El intento de golpe de Estado en Ecuador muestra claramente que Rafael Correa enfrenta fuerzas oscuras que han permanecido agazapadas, esperando el momento para atacar el orden institucional y democrático. Con el pretexto de adelantar una protesta de tipo reivindicativo, las fuerzas policiales sembraron el caos en Quito, agrediendo y reteniendo al Presidente constitucional Rafael Correa. Él mismo denunció la intentona golpista y desenmascaró a las fuerzas desestabilizadoras que la impulsan. 

Esas fuerzas, sin duda, recibieron un mensaje alentador después de la institucionalización del golpe de Estado en Honduras. La incapacidad de la comunidad internacional para desactivar el golpe en Honduras viene a mostrarse ahora como un estímulo a las aventuras antidemocráticas. Tal vez por tal razón UNASUR y la OEA se han movido en esta oportunidad con mayor rapidez, pero aún sin la suficiente efectividad.

Llama la atención cómo durante las horas siguientes a  los acontecimientos ocurridos en Ecuador, se conocieron los pronunciamientos claros e inequívocos de los gobiernos de Chile, Argentina, España, México, Perú, en el sentido de rechazar abiertamente cualquier intento de golpe de Estado en Ecuador
y de respaldo a sus instituciones democráticas, representadas en la
figura del Presidente Rafael Correa.

Lamentablemente, en esas primeras horas, la salida del gobierno colombiano fue débil, primero a través del Vicepresidente, luego la Canciller y finalmente el Presidente de la República. El comunicado expedido por la Casa de Nariño dice en su primer punto: "Ante la difícil situación de orden público presentada en la hermana República del Ecuador, el Gobierno de Colombia hace votos por una solución pacífica que conduzca al inmediato restablecimiento del orden público e institucional en el vecino país." Esa es una posición que no podría calificarse propiamente como muy amistosa: no contiene una valoración sobre la democracia, no condena los riesgos de ruptura institucional y centra la atención sobre el orden público. Es un comunicado que deja abiertas las puertas a otros juegos, no propiamente democráticos.

Este no era un momento para pequeñeces, sino para valorar en toda su dimensión la importancia que tiene la democracia para la región.
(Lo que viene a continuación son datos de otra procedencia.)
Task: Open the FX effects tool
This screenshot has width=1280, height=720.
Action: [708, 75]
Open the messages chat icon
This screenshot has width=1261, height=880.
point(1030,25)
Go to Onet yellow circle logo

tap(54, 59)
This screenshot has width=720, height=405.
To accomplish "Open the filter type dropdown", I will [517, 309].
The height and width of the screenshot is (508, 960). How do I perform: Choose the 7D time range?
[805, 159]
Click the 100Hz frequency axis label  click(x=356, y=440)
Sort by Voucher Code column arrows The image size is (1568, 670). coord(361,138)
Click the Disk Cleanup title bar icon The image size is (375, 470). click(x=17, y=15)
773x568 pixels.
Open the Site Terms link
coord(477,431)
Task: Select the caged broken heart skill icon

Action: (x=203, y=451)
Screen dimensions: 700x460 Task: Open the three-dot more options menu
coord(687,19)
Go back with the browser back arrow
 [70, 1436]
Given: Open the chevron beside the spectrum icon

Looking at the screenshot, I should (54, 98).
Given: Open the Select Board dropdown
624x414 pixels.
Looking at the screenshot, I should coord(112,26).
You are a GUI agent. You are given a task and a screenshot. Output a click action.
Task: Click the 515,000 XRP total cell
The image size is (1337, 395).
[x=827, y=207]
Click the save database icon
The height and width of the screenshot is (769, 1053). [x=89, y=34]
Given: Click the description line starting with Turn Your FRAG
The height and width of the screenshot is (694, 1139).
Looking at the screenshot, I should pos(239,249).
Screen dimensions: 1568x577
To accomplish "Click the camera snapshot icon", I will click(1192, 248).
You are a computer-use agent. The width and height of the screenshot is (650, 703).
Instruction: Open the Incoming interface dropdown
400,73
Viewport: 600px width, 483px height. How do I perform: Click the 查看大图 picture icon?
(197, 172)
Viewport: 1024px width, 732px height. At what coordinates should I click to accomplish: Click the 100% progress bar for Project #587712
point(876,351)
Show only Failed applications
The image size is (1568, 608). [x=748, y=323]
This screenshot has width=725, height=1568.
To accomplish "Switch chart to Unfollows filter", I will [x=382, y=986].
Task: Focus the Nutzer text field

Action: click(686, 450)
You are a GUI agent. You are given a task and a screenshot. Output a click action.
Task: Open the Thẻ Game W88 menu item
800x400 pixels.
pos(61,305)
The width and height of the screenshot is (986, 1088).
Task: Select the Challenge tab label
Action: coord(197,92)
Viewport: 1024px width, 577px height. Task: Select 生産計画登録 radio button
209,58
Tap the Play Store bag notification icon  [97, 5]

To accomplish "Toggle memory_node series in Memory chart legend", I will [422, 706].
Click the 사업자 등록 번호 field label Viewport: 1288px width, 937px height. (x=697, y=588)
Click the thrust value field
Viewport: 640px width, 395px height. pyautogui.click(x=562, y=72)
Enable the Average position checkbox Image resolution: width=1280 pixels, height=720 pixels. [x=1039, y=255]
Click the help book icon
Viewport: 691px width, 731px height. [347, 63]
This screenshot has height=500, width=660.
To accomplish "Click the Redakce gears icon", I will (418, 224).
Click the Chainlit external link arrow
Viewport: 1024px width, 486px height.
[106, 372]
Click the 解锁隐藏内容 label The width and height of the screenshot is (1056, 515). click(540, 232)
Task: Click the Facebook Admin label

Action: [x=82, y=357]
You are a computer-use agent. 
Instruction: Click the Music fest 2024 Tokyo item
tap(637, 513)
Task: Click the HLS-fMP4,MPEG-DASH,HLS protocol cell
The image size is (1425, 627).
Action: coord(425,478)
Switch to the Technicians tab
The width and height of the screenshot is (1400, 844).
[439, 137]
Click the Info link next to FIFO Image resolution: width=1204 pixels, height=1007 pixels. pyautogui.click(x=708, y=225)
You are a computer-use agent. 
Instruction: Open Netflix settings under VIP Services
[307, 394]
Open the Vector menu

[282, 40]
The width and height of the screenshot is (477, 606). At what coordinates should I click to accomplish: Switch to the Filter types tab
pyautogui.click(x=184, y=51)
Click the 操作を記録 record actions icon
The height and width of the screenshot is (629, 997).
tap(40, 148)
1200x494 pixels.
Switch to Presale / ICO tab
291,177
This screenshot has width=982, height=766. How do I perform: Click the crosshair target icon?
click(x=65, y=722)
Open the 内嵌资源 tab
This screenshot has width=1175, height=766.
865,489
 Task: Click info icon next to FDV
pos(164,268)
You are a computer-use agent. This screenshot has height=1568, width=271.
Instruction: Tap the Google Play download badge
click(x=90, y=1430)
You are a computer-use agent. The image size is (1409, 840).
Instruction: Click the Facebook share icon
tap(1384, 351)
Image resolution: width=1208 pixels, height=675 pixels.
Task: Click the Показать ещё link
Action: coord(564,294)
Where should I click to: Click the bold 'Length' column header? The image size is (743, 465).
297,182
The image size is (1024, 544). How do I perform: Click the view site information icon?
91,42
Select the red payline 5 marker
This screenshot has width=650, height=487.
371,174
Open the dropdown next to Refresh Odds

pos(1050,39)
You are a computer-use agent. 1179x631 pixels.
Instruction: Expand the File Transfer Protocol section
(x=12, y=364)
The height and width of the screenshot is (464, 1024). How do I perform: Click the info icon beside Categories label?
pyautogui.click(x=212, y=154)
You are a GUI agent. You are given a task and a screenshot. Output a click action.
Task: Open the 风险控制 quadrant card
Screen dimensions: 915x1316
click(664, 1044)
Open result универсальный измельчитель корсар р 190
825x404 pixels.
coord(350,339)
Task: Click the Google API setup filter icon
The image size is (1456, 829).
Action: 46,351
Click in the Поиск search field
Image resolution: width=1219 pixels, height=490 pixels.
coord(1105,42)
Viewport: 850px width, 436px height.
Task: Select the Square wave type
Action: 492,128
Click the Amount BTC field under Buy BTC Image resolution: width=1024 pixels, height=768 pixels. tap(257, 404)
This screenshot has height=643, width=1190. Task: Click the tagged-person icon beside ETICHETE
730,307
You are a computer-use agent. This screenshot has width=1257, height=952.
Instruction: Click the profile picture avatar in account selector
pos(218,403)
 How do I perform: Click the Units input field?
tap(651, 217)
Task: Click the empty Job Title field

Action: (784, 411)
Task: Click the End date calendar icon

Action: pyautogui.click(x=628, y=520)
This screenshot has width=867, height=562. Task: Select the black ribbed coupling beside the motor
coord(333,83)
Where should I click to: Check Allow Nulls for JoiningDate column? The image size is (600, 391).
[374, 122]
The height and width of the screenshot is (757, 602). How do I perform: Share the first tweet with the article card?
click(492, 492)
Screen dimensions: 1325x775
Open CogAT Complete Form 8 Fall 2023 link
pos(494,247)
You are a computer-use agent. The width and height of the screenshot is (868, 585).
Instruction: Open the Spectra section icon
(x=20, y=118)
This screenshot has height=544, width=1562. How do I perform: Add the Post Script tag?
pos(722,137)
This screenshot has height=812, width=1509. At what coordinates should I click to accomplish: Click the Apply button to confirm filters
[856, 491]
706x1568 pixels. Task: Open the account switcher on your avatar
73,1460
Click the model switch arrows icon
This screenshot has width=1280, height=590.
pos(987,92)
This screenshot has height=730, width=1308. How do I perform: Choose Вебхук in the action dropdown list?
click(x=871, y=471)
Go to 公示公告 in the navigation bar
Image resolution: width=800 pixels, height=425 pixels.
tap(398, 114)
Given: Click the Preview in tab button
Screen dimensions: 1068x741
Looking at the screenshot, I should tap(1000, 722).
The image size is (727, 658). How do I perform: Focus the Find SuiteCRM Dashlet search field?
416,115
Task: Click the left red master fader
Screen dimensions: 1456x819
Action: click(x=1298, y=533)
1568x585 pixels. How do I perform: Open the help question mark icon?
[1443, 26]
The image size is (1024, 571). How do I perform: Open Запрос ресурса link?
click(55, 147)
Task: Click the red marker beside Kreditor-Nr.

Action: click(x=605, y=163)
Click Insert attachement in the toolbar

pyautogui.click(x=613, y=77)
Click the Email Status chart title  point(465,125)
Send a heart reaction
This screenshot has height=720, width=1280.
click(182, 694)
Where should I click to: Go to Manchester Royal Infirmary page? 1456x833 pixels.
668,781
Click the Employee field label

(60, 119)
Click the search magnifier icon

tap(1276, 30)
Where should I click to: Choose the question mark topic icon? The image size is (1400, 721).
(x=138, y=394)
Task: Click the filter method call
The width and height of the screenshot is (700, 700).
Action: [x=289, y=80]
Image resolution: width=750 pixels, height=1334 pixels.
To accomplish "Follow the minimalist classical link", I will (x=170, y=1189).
Queda por saber si la reacción débil y sinuosa del gobierno colombiano, a través de ese comunicado, respondió a una reverberación de la crisis binacional o a una simple, pero lamentable, descoordinación institucional. Ojalá no sea, más bien, un indicador de que aún pesa en la política exterior colombiana la salida en falso que tuvo la Cancillería durante el golpe fallido en Venezuela, cuando a  través de un funcionario menor se reconoció precipitadamente al gobierno golpista.